Task objective. In the part of the material that opens with the line containing "Select... placeholder text" and runs through the end of the material, change "sidebar" to "side panel" and give those lines again with everything else left as is.

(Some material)

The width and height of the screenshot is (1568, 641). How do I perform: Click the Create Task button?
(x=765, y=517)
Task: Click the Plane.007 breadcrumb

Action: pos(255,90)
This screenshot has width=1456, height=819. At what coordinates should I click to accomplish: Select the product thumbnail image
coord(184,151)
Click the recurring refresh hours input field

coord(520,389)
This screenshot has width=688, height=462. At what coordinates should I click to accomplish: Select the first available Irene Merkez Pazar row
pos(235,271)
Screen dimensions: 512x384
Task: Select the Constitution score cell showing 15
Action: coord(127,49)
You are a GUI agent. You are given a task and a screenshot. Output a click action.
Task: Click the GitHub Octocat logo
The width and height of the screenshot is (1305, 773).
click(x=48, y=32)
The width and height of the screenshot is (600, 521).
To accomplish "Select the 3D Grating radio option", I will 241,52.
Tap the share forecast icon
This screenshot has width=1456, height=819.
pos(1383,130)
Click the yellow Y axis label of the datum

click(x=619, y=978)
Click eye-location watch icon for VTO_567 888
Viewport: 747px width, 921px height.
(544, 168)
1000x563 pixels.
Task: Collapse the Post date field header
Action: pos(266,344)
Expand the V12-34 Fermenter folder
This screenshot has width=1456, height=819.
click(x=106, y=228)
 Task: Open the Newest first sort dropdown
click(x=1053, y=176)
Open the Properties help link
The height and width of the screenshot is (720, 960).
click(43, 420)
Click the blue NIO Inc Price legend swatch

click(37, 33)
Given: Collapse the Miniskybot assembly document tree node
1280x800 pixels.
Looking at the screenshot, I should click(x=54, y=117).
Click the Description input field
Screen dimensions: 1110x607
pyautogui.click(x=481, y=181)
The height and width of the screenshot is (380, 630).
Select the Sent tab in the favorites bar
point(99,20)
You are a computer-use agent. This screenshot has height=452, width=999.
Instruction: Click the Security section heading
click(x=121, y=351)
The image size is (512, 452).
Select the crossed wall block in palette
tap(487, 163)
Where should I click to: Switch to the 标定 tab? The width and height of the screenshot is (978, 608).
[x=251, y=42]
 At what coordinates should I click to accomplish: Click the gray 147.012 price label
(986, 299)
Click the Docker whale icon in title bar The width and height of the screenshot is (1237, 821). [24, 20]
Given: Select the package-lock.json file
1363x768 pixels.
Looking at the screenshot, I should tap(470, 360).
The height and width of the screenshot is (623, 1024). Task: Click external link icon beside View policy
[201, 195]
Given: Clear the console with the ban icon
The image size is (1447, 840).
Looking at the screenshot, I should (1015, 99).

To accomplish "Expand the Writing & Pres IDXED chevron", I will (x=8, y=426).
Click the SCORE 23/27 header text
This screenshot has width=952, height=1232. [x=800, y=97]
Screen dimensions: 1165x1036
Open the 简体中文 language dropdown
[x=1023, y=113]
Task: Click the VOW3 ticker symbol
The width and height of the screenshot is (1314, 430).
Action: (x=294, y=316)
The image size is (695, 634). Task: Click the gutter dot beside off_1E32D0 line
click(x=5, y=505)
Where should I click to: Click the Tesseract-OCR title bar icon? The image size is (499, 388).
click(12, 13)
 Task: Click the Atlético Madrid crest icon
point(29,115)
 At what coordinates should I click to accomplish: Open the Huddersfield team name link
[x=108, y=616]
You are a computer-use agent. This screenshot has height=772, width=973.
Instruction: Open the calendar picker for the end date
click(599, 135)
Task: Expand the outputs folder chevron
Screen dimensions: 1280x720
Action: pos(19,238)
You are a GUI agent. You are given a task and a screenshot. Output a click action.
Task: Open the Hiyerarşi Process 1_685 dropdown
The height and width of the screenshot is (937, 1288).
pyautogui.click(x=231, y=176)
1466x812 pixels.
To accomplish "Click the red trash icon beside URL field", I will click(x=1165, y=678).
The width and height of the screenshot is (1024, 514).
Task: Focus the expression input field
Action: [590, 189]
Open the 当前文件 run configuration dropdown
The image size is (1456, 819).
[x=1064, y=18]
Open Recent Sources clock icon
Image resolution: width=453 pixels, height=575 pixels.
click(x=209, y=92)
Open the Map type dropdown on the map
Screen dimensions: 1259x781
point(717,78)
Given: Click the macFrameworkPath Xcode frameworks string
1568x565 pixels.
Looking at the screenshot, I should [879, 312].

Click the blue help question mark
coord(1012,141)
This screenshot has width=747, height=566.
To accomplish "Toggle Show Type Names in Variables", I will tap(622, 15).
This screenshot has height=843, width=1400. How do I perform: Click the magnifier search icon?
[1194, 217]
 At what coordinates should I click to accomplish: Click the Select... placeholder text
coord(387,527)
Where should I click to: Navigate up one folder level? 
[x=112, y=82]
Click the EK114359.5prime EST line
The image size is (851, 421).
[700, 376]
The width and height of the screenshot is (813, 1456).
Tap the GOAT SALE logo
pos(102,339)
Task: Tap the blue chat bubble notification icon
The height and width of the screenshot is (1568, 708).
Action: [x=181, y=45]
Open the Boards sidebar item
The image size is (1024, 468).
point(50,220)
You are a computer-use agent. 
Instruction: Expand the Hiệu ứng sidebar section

Result for this exercise.
 At what coordinates should I click to accomplish: Click the Select... placeholder text
coord(387,527)
Where should I click to: Navigate up one folder level? 
[x=112, y=82]
Click the EK114359.5prime EST line
The image size is (851, 421).
[700, 376]
The width and height of the screenshot is (813, 1456).
Tap the GOAT SALE logo
pos(102,339)
Task: Tap the blue chat bubble notification icon
The height and width of the screenshot is (1568, 708).
Action: [x=181, y=45]
Open the Boards side panel item
The image size is (1024, 468).
point(50,220)
You are a computer-use agent. 
Instruction: Expand the Hiệu ứng side panel section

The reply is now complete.